As you can probably guess from the title of this speech – “Democracy or Media Conspiracy”– this will be a robust
assessment about the role of the press in the democratic process.
Much of this speech addresses a New Zealand context, but the principles are universal.
Let us be clear at the outset that a free press is both an intrinsic and fundamental feature of an effective democracy.
As Thomas Jefferson said: ‘To the press alone, chequered as it is with abuses, the world is indebted for all the
triumphs which have been gained by reason and humanity over error and oppression.’
A lofty achievement, but has it been so abused that Jefferson’s ideal has skewed to error and if not oppression, then
suppression?
Exactly what role does the media play in contemporary society and is this helpful or detrimental to the democratic
process? New Zealand will go to the polls at some stage in 2005, most likely in August or September.
Elections always focus the minds of politicians, particularly those who lead political parties.
This is because election campaigns for some time now in New Zealand have been run very much in a presidential style –
pitting political leaders against each other.
One would assume that in these circumstances the relative impact of these political leaders on the electorate, their
message and their policies, would ultimately determine the outcome of the election.
After all, elections are about ongoing accountability within the democratic process.
And this is ultimately how we hope the story of the election will be told – who succeeded in convincing the electorate
and deserved the mandate to govern.
But to hold this view would be to accept a false reality because there is another group who will have the greatest say
of all in determining the outcome of the next election.
Members of this group have never been elected or had to face the public scrutiny of others in the democratic process.
Yet they will act as arbiters in determining what is valid, who counts and who does not.
Most importantly, they will play a more significant and defining role in shaping public opinion during the formal
election campaign than any other group.
This group is of course the media.
You may ask yourself what contribution can a politician make to an understanding of the media in the democratic process
– surely his only contribution would be an exposition on how best to forward his own agenda?
Of course all politicians are always interested in prolonging their political careers and any who say otherwise are
being loose with the truth.
But, as one who has been part of the political process for some time, it could be surmised that this has not occurred by
accident or by being completely oblivious or ignorant of what those in the media industry or among the ranks of academia
have had to say regarding developments in this field.
Indeed you might say that politicians have a vested interest in being abreast of such things.
So how exactly does the media influence the democratic process?
Two university studies conducted after the last election in New Zealand clearly demonstrated that the media (both
television and print), shaped the electorate’s view during the campaign.
The media were well ahead of party political advertising and written material, or public meetings and candidates’
meetings when it came to influencing the electorate.
These same studies also showed that most voters actually made up their minds based on what was in the media.

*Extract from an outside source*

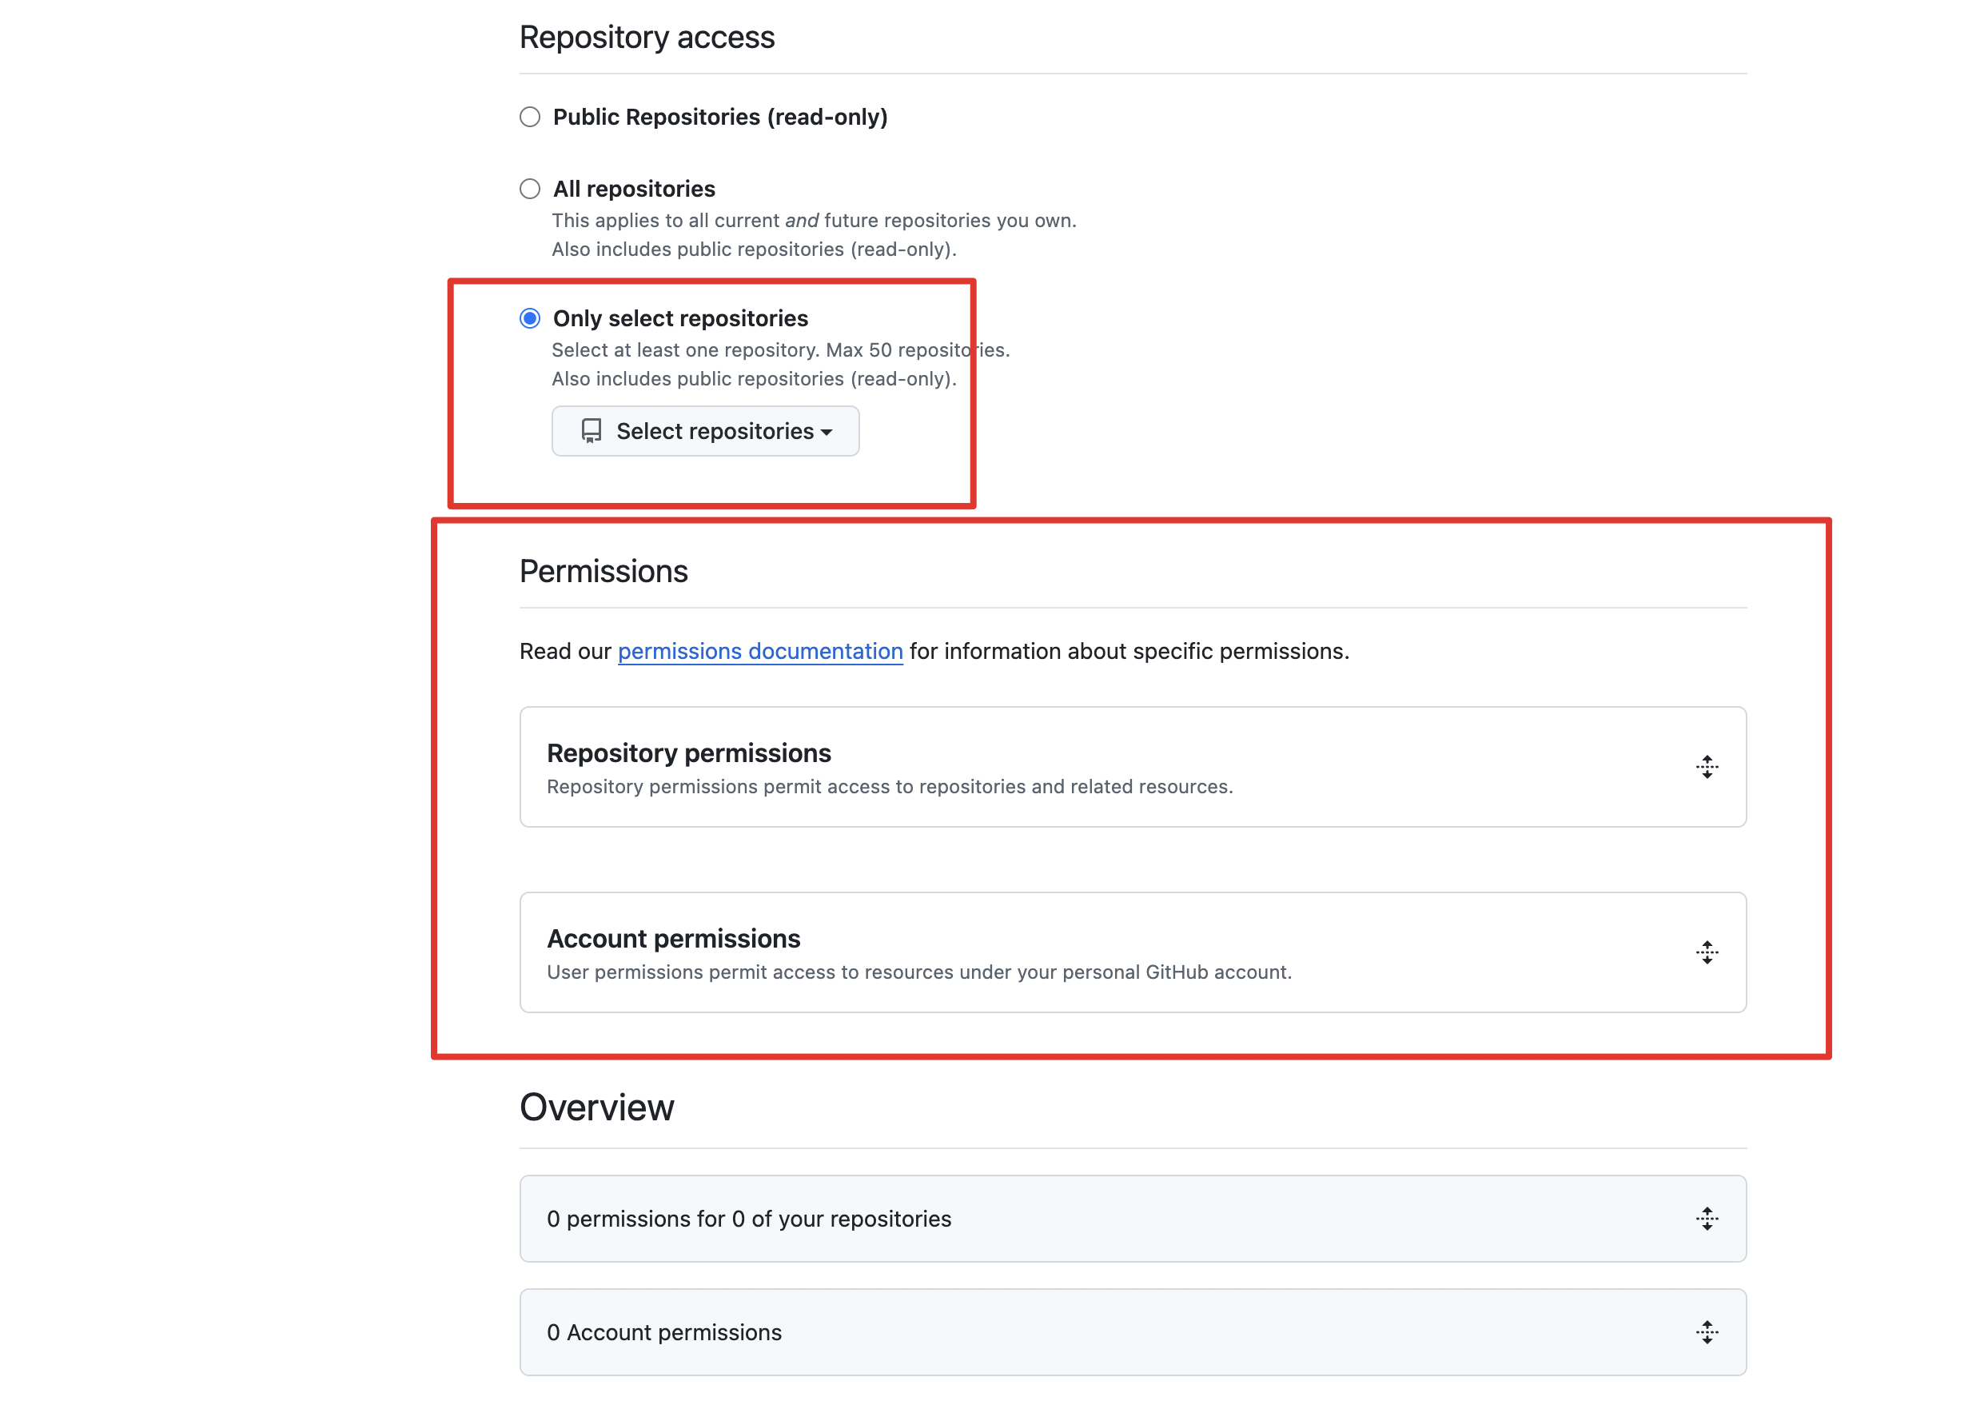Click the 'All repositories' label text
The image size is (1984, 1401).
pos(633,188)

Only a small minority were inclined to trawl though party manifestos and make a decision having weighed up all the
alternatives.
It is also clear that between election campaigns many people disengage from politics, unless a particular issue or event
stirs their interest.
During this period the media is essentially their sole source of political information.
Even a brief survey of the academic literature on the media’s influence on politics, shows there is unanimity that it
does play a role.
The only argument is over the extent of this role.
Academics argue over the decline of party identification as a means of assessing voting behaviour versus sociological or
economic modelling, but each of these models relies on a flow of information.
From Bill Clinton’s ‘soccer moms’ through to John Howard’s ‘Aussie battlers’, these decisive sector groups cannot be
wooed without the media.
But we must remind ourselves in this context that ‘information’ is never ‘just information’, because it is unavoidably
selective, enmeshed in stereotypes and in some cases the owners’ editorial preferences.
Further studies, from Australia, Britain, the U.S. and New Zealand clearly highlight that by understanding the basics of
human psychology we can understand further how the media is able to influence voting behaviour.
You see we know that if a person becomes ‘cognitively engaged’ with information they are more likely to be receptive to
it.
This relies on a combination of ‘what is said’, ‘who is saying it’, with ‘how it is presented’, which generates both
interest and a favourable disposition to the information.
We also know that our cognitive faculties are structured to resist information that is inconsistent with established
predispositions. This is called cognitive dissonance.
Hence, the tone and shaping of information will often serve to reinforce established prejudices and ideological
persuasion.
There is also an accessibility factor in peoples’ memory that influences the media’s impact.
The more recent and more frequently information is presented, the more likely people are going to readily recall and
engage with it.
This salient information is also more likely to be that called upon when forming an opinion during an election campaign.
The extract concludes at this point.